Generative modeling is an important area of deep learning, with applications in areas such as image and audio synthesis, three-dimensional (3D) shape generation (and content generation more generally), super-resolution, image-to-image translation, and image editing. One of the most popular classes of generative models includes generative adversarial networks (GANs), which can generate high quality image or video content. GANs can be difficult to train, however, due at least in part to their adversarial objective, and often do not faithfully model all parts of a data distribution, potentially failing to include relevant parts (e.g., example minorities) of a data distribution of interest. To avoid at least some of these issues with using GANs for content generation, models such as score-based generative models (SGMs) are increasingly being used that may provide higher synthesis quality than can be achieved with GANs, with significantly better data distribution coverage. SGMs can also be easier to train in many instances. A significant drawback in using SGMs, however, is that they often have a relatively low sampling rate, due at least in part to the iterative nature of the denoising process of an SGM. Various attempts have been made to improve the synthesis speed of SGMs by accelerating the rate of sampling, but these approaches achieve acceleration through comprises in data distribution coverage, which was one of the primary advantages in using an SGM instead of a GAN in the first place.

In the following description, various embodiments will be described. For purposes of explanation, specific configurations and details are set forth in order to provide a thorough understanding of the embodiments. However, it will also be apparent to one skilled in the art that the embodiments may be practiced without the specific details. Furthermore, well-known features may be omitted or simplified in order not to obscure the embodiment being described.

The systems and methods described herein may be used by, without limitation, non-autonomous vehicles, semi-autonomous vehicles (e.g., in one or more advanced driver assistance systems (ADAS)), piloted and un-piloted robots or robotic platforms, warehouse vehicles, off-road vehicles, vehicles coupled to one or more trailers, flying vessels, boats, shuttles, emergency response vehicles, motorcycles, electric or motorized bicycles, aircraft, construction vehicles, trains, underwater craft, remotely operated vehicles such as drones, and/or other vehicle types.
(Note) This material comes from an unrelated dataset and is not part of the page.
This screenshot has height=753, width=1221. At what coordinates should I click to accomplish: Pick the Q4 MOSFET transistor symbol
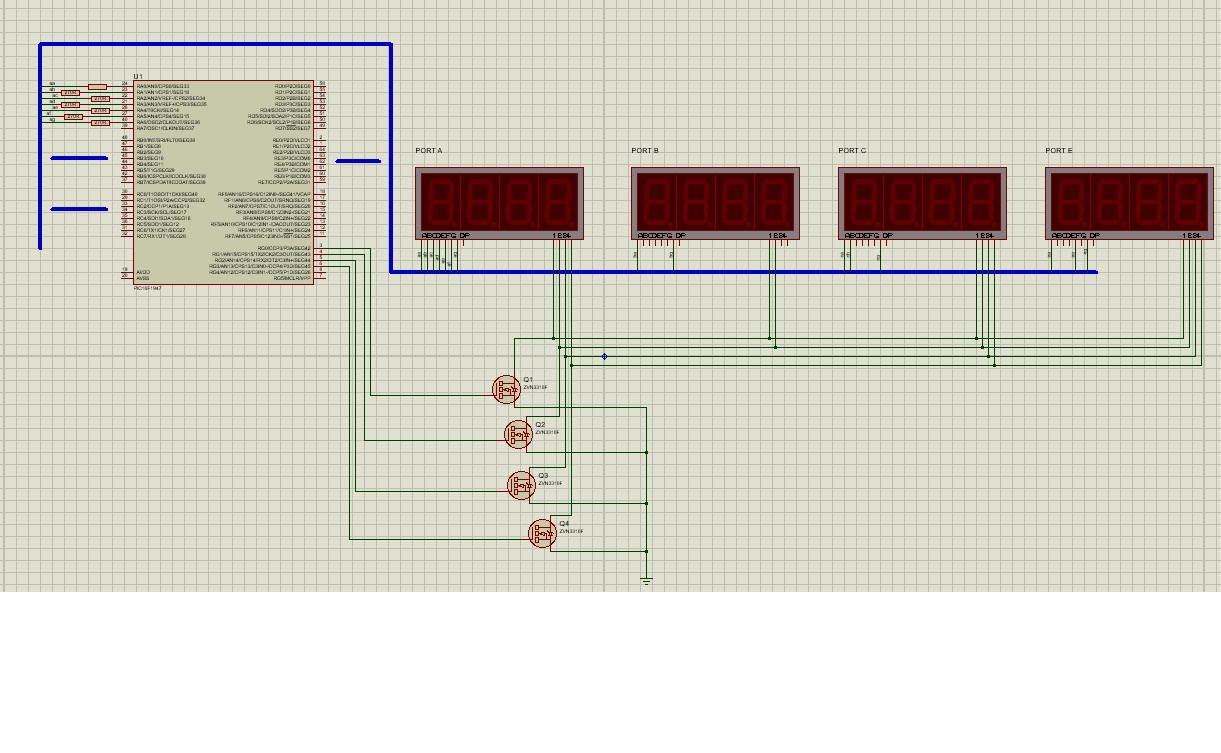pos(541,534)
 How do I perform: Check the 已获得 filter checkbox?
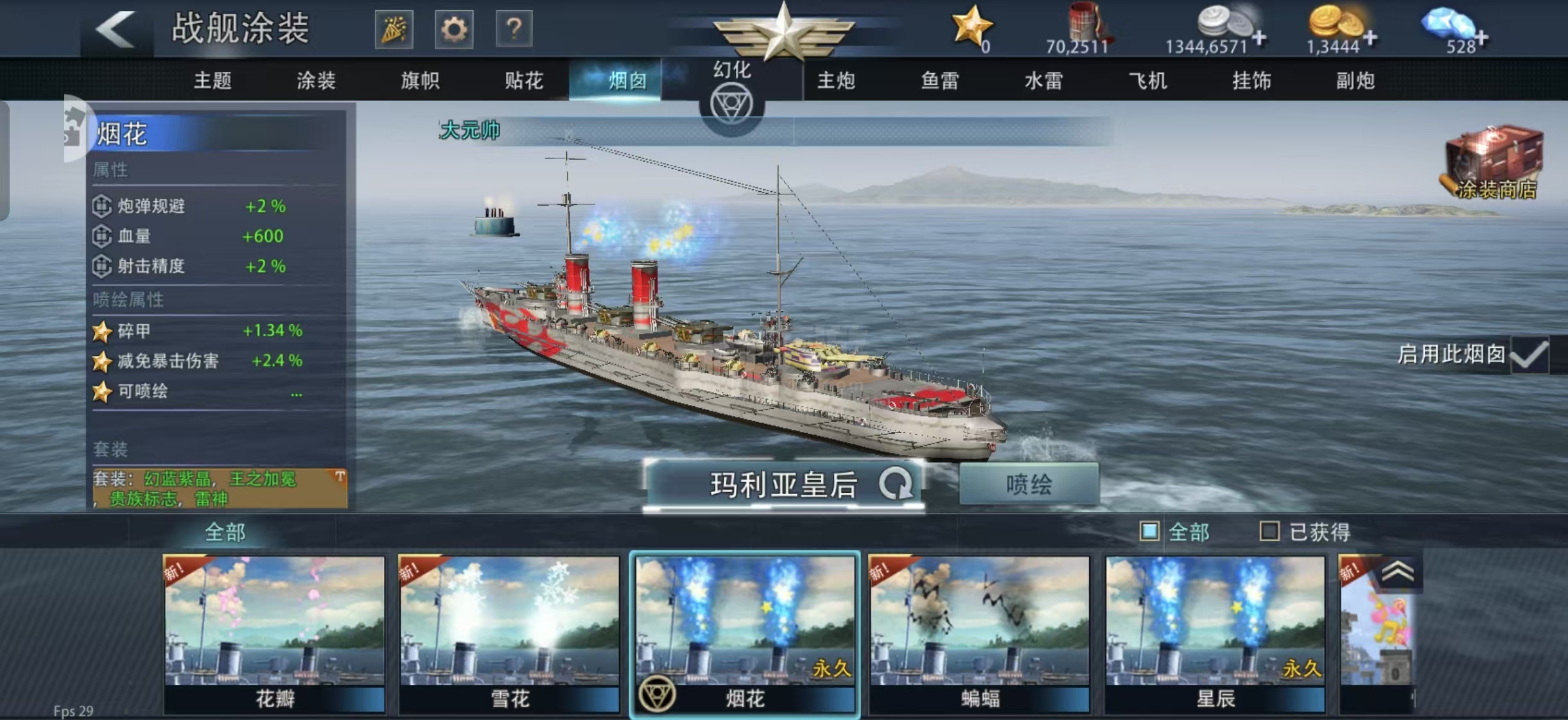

Further, the systems and methods described herein may be used for a variety of purposes, by way of example and without limitation, for machine control, machine locomotion, machine driving, synthetic data generation, model training, perception, augmented reality, virtual reality, mixed reality, robotics, security and surveillance, simulation and digital twinning, autonomous or semi-autonomous machine applications, deep learning, environment simulation, object or actor simulation and/or digital twinning, data center processing, conversational AI, light transport simulation (e.g., ray-tracing, path tracing, etc.), collaborative content creation for 3D assets, cloud computing and/or any other suitable applications.

Disclosed embodiments may be comprised in a variety of different systems such as automotive systems (e.g., a control system for an autonomous or semi-autonomous machine, a perception system for an autonomous or semi-autonomous machine), systems implemented using a robot, aerial systems, medial systems, boating systems, smart area monitoring systems, systems for performing deep learning operations, systems for performing simulation operations, systems for performing digital twin operations, systems implemented using an edge device, systems incorporating one or more virtual machines (VMs), systems for performing synthetic data generation operations, systems implemented at least partially in a data center, systems for performing conversational AI operations, systems for performing light transport simulation, systems for performing collaborative content creation for 3D assets, systems implemented at least partially using cloud computing resources, and/or other types of systems.

Approaches in accordance with various illustrative embodiments provide a neural network-optimized framework for training deep generative models. In particular, embodiments of the present systems and methods improve score function and “denoise” diffusion-based models, such as score-based generative models (SGMs) or neural networks, in terms of aspects such as synthesis quality, synthesis speed, and reconstruction of objects, such as for video streaming operations. Generative models such as SGMs have demonstrated high quality image synthesis capabilities. Various SGMs utilize a diffusion process that gradually perturbs the data towards a tractable distribution, while the generative model learns to denoise an input. The complexity of this denoising task is, apart from the data distribution itself, uniquely determined by the diffusion process. Prior work with SGMs employed overly simplistic diffusions, leading to unnecessarily complex denoising processes that limit generative modeling performance. In at least one embodiment, a critically-damped Langevin diffusion (CLD) can be used with an SGM, which can achieve superior performance over prior generative approaches. Such an approach can involve running a joint diffusion in an extended space, such as a data-velocity space. In such a space, such auxiliary variables can be considered “velocities,” or derivatives of the input data variable values (e.g., pixel values), that are coupled to the data variables as in Hamiltonian dynamics. A score matching objective for CLD can be derived, and it can be demonstrated that such a model only needs to learn the score function of the conditional distribution of the velocity given data, an easier task than learning scores of the data directly. In at least one embodiment, a sampling scheme for efficient synthesis can be used that is derived from CLD-based diffusion models. CLD-based approaches can outperform prior SGM-based approaches in synthesis quality for similar network architectures and sampling compute budgets. Such CLD-based approaches can also significantly outperform solvers such as Euler-Maruyama. A framework for such an approach can provide insight into score-based denoising diffusion models and can be readily used for high-resolution image synthesis for a variety of different applications or operations.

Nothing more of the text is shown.